Dalam tayangan ini, pembawa acara membahas safari politik Jokowi di Lampung bersama narasumber Ujang Komarudin, Direktur Eksekutif Literasi Politik Indonesia, dan Fredy Alex Dabadik, Sekjen Projo. Diskusi menyoroti langkah politik Jokowi yang dilakukan tiga tahun menjelang Pemilu 2029. Ujang Komarudin mengamati bahwa safari ini merupakan bagian dari persiapan dini para tokoh dan partai politik untuk mulai merebut hati rakyat, mengingat kondisi politik nasional mulai menghangat.
Ujang menilai bahwa Jokowi memiliki kepentingan besar dalam membesarkan PSI, terutama karena ketua umumnya adalah putra beliau, Kaesang Pangarep. Menurut Ujang, PSI dipandang sebagai masa depan kendaraan politik bagi Jokowi dan keluarganya, mengingat ia tidak memiliki kendali penuh di partai lain seperti PDIP. Oleh karena itu, Jokowi perlu terus mensosialisasikan PSI agar siap untuk bertarung di pemilu mendatang.
Menanggapi hal tersebut, Fredy Alex Dabadik dari Projo menjelaskan bahwa kehadiran Jokowi di Lampung adalah untuk memenuhi undangan dari pihak relawan dan PSI. Ia mengakui bahwa kehadiran tersebut memang merupakan bentuk konsolidasi politik, namun ia menekankan bahwa agenda tersebut adalah rangkaian silaturahmi dengan berbagai elemen, termasuk tokoh masyarakat dan masyarakat adat. Projo melihat ini sebagai langkah Jokowi dalam menjaga kedekatan emosional dengan akar rumput.

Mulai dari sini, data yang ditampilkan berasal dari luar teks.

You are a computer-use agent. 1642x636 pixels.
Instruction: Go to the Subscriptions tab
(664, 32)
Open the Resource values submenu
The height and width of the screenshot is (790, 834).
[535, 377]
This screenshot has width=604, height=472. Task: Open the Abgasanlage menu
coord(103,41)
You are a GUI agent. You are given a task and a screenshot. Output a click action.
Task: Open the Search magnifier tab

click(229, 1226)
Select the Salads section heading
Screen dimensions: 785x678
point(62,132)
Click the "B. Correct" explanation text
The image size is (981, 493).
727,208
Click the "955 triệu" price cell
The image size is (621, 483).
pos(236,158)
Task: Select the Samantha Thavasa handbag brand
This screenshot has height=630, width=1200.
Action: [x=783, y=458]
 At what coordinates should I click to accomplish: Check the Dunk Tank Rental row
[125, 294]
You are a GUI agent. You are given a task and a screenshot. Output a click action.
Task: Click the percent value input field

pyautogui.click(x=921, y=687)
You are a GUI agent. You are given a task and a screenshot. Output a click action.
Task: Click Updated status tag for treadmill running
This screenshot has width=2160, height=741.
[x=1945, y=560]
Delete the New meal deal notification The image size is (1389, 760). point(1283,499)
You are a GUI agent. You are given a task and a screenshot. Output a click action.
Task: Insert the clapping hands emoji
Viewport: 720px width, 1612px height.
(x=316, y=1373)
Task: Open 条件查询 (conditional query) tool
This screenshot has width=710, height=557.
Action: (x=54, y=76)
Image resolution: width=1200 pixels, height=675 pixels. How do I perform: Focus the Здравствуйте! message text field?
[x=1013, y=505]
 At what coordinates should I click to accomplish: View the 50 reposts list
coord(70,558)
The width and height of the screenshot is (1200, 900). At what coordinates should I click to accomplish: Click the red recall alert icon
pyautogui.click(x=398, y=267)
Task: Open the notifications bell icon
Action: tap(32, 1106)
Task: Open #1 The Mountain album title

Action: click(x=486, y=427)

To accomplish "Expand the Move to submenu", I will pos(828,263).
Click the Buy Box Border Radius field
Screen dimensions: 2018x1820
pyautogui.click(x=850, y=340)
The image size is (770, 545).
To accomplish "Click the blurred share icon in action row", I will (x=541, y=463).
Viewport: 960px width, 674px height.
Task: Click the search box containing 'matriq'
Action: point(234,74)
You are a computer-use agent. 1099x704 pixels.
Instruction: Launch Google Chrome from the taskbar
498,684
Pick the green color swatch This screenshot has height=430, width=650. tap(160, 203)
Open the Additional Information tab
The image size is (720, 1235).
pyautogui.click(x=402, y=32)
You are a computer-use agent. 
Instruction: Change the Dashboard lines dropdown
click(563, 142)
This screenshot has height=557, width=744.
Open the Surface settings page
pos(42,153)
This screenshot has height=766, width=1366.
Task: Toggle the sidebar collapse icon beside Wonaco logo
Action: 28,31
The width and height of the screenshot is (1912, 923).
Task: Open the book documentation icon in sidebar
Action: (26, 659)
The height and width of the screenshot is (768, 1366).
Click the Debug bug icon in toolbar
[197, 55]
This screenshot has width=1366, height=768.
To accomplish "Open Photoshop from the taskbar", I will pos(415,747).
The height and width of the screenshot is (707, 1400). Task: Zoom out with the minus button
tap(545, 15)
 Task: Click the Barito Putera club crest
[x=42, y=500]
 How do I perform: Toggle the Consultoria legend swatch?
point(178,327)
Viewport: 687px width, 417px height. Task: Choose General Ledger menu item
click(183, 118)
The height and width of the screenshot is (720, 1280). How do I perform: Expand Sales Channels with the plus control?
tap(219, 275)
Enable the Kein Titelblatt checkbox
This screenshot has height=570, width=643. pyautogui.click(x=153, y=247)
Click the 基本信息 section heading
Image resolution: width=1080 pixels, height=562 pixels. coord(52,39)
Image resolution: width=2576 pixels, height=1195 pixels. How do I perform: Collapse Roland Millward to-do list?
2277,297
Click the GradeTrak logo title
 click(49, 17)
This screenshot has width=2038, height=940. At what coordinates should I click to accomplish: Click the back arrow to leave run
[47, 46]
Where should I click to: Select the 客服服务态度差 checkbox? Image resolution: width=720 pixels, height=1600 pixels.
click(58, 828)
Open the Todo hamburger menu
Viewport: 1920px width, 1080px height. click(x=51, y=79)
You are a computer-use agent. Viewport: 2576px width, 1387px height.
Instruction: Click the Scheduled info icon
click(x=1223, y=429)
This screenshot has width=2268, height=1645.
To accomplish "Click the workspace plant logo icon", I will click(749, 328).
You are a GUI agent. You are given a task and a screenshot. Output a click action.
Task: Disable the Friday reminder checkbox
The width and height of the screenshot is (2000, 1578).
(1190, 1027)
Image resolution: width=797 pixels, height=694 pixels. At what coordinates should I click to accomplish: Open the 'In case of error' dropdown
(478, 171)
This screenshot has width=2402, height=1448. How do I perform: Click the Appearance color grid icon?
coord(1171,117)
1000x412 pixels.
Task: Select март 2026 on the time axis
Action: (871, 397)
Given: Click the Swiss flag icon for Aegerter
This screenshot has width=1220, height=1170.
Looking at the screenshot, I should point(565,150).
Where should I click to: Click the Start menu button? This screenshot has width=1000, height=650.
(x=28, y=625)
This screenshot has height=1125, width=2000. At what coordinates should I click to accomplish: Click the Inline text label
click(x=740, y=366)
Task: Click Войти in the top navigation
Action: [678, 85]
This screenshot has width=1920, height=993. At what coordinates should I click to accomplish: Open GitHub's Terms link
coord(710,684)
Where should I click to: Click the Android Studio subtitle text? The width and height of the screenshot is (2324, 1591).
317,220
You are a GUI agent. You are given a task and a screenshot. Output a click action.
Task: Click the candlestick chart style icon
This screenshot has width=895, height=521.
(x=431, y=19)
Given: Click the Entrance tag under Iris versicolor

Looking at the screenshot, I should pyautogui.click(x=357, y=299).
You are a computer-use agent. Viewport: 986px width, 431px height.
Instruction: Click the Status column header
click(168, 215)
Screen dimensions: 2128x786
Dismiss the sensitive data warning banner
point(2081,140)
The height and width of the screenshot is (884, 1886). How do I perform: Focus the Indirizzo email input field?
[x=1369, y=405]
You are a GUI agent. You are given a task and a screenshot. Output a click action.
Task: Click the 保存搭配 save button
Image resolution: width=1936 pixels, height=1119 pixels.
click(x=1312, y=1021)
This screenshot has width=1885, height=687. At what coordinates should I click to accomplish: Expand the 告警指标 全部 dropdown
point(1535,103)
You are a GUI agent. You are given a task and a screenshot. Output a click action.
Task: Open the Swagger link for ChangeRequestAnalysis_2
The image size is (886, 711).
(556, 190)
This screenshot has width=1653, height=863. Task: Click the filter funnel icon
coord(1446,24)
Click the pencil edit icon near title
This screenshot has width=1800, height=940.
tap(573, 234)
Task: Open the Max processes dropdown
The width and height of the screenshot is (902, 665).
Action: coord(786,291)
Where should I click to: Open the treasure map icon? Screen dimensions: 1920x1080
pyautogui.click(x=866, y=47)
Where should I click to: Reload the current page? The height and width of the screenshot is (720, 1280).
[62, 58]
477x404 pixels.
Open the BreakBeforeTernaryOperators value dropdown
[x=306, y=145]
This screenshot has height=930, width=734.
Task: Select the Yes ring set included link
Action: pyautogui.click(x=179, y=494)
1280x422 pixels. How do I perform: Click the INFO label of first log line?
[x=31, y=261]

Ujang kembali menambahkan bahwa pengaruh Jokowi masih sangat kuat sebagai figur yang telah menjabat selama dua periode. Ia menegaskan bahwa meskipun Jokowi kini adalah warga negara biasa, jasanya selama 10 tahun memimpin masih memberikan pengaruh elektoral yang dibutuhkan PSI untuk mendongkrak popularitas partai. Ujang juga menyinggung bahwa partai politik pada dasarnya memang dibentuk untuk merebut kekuasaan, sehingga langkah mendorong tokoh-tokoh dekat atau partai tertentu adalah hal yang lumrah dalam demokrasi.
Di akhir diskusi, Fredy menegaskan kembali bahwa hingga saat ini, arahan utama Jokowi kepada relawan Projo adalah untuk tetap mendukung serta mengawal pemerintahan Prabowo-Gibran. Ia menekankan bahwa fokus utama Jokowi bukanlah politik elektoral jangka pendek, melainkan menjaga kedekatan emosional dengan masyarakat, yang pada akhirnya akan menjadi kekuatan politik yang dapat digerakkan di masa depan.